Canada should pursue more of these partnerships to reduce wait times and increase the volume of services provided to patients.  

To learn more, watch our Health Reform Now documentary (scroll up) or see the links above. 

Make cross border care more accessible

In Canada, citizens pay high taxes each year and we’re promised universal health care services in return. The problem is, wait times are often extremely long in our health system – sometimes patients have to wait years to see a specialist or receive surgery. 

If patients don’t want to wait long periods, they often have to reach into their own pocket and pay for treatment outside the province or country. 

Throughout the European Union, we also find universal health care systems. But a key difference is that EU patients have the right to go to other EU countries, pay for surgery and then be reimbursed by their home government. Reimbursements cover up to what the patient’s home government would have spent to provide the treatment locally. 

If Canada copied this approach, a patient waiting a year to get their hip operation could instead receive treatment next week in one of thousands of surgical clinics throughout the developed world. 

Governments benefit too as the patient is now back on their feet and avoiding complications that sometimes come with long wait times – meaning the government doesn’t have to treat those complications on top of the initial health problem. 

To learn more, watch our Health Reform Now documentary (scroll up) or this shorter video. 

Legalize access to non-government providers

Canada is the only country in the world that puts up barriers, or outright bans patients from paying for health services locally. 

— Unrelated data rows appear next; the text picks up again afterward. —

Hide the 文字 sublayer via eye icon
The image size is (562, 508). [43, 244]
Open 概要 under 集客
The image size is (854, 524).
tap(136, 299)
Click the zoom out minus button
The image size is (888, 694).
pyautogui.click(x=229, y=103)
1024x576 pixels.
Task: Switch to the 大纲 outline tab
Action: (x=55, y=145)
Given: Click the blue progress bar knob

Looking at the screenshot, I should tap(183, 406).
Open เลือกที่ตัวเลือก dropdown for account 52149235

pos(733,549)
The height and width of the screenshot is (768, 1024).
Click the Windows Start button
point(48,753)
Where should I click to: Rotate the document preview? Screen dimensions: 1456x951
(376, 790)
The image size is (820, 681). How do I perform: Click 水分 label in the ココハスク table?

For instance, a patient in Toronto cannot pay for a hip operation at a private clinic in Toronto. Their only option is to wait for the government to eventually provide treatment or leave the province and pay elsewhere. 

Countries with better-performing universal health care systems do not have such bans. They allow patients a choice – use the public system or pay privately for treatment. Sweden, France, Australia and more – they all allow choice. 

Why? One reason is that allowing choice means some patients will decide to pay privately. This takes pressure off the public system. For instance, in Sweden, 87% of patients use the public system, but 13% purchase private health insurance. 

Ultimately, more choice improves access for patients. 

To learn more, watch our Health Reform Now documentary (scroll up) or watch this short clip on this topic. 

Shift to funding services for patients, not bureaucracies

In Canada, most hospitals receive a cheque from the government each year and are then asked to do their best to help patients. This approach is known as “block funding”. 

Under this model, a patient walking in the door represents a drain on the hospital’s budget. Over the course of a year, hospital administrators have to make sure the budget stretches out so services are rationed. This is why you might have to wait until next year or the year after for a hip operation, knee operation, etc. 

In better-performing universal health systems, they take the opposite approach – hospitals receive money from the government each time they help a patient. If a hospital completes a knee operation, it might receive, say, $10,000. If it completes a knee operation on another patient, it receives another $10,000. 

This model incentivizes hospitals to help more patients – to help more patients with knee operations, cataract surgery, etc. This approach also incentivizes hospitals to spend money on expenses that help patients (e.g. more doctors, nurses, equipment, etc.) rather than using the money on expenses that don’t help patients (e.g. more admin staff).